[Stored records]
* * * * * * *
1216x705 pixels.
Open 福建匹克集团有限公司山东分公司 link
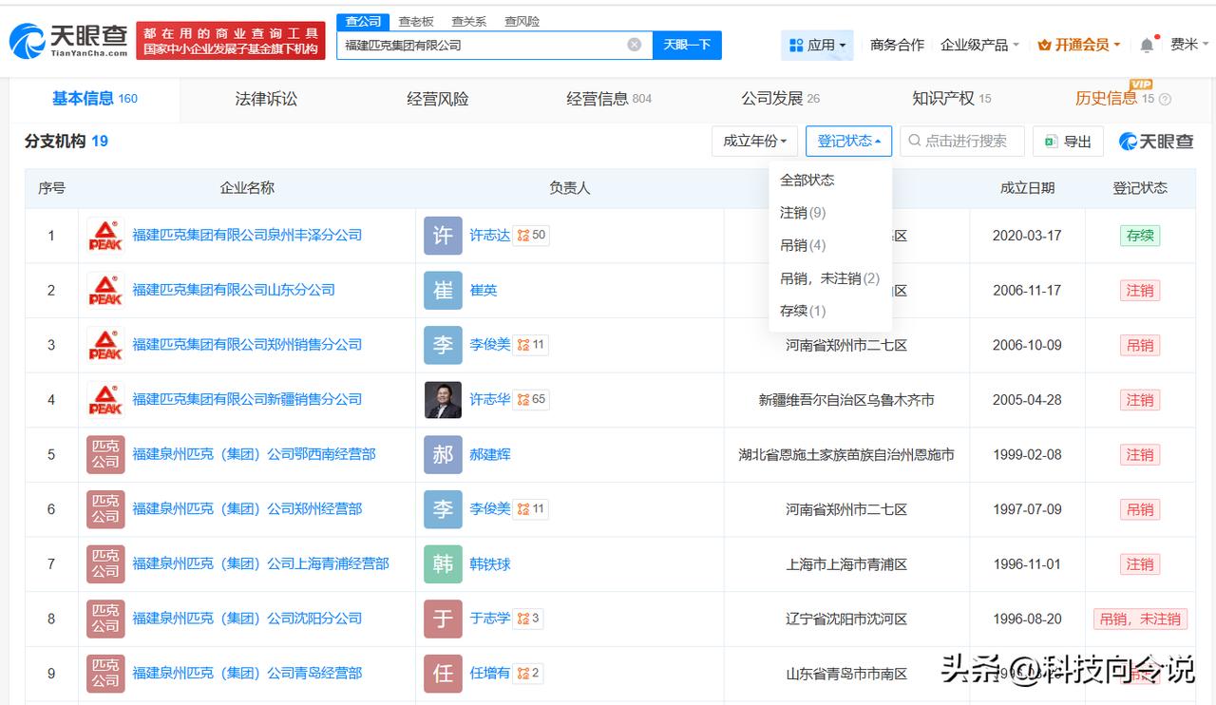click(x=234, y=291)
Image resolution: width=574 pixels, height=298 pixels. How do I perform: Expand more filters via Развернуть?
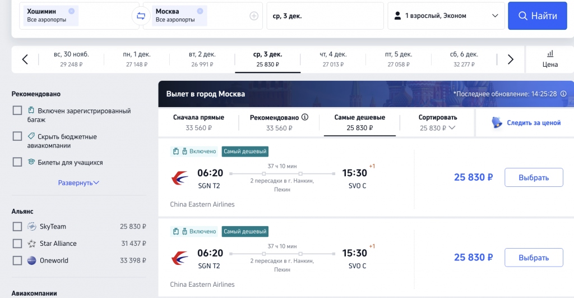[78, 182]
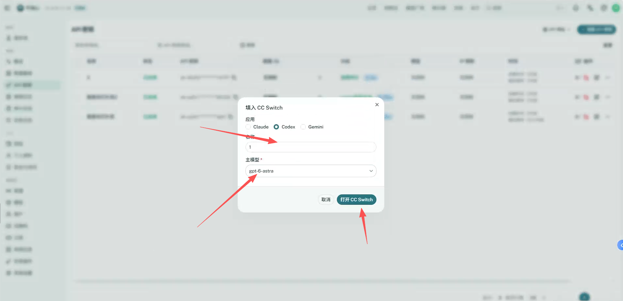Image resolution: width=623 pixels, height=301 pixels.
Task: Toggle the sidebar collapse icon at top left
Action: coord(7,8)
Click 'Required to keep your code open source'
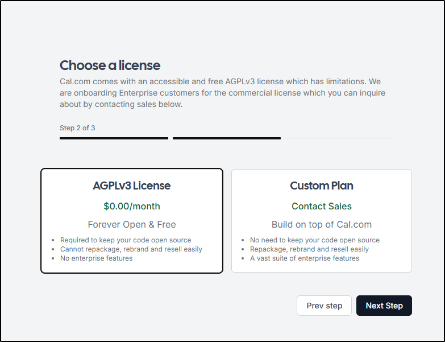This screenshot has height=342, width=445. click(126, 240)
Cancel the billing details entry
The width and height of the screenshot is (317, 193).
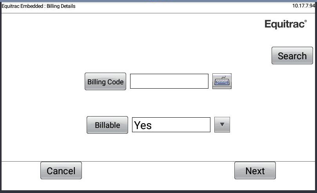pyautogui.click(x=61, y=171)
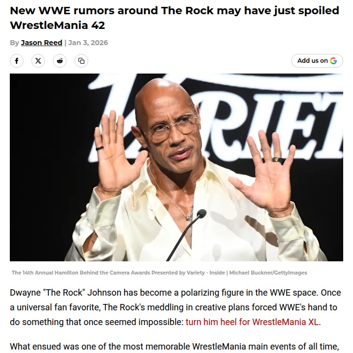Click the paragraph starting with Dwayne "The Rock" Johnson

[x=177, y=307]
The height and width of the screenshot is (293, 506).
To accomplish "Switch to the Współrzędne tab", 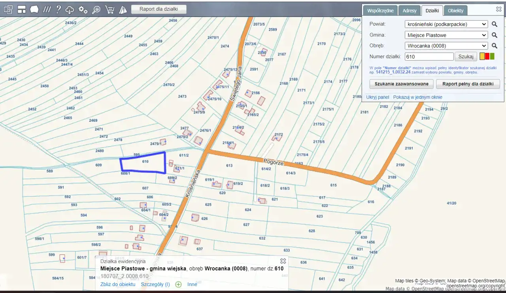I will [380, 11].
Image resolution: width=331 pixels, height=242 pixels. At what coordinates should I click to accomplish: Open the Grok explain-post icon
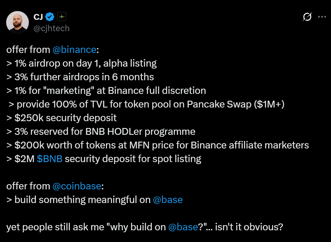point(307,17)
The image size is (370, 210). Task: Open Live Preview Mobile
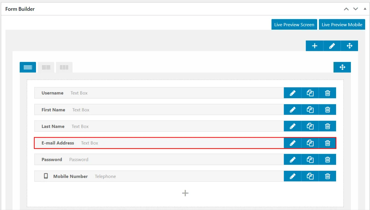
* * * * * * *
ASSIGNED TASK: Whatever lies between the first line of the data and the line holding "The height and", inclusive, should be repeated exactly, apart from the pictures.

OUTPUT FOR THIS TASK:
1216x705 pixels.
Open 福建匹克集团有限公司山东分公司 link
click(x=234, y=291)
Image resolution: width=574 pixels, height=298 pixels. How do I perform: Expand more filters via Развернуть?
[78, 182]
Image resolution: width=623 pixels, height=301 pixels.
Task: Toggle the sidebar collapse icon at top left
Action: coord(7,8)
Click 'Required to keep your code open source'
This screenshot has height=342, width=445. click(126, 240)
Cancel the billing details entry
The width and height of the screenshot is (317, 193).
pyautogui.click(x=61, y=171)
Click the paragraph starting with Dwayne "The Rock" Johnson

[x=177, y=307]
The height and width of the screenshot is (293, 506).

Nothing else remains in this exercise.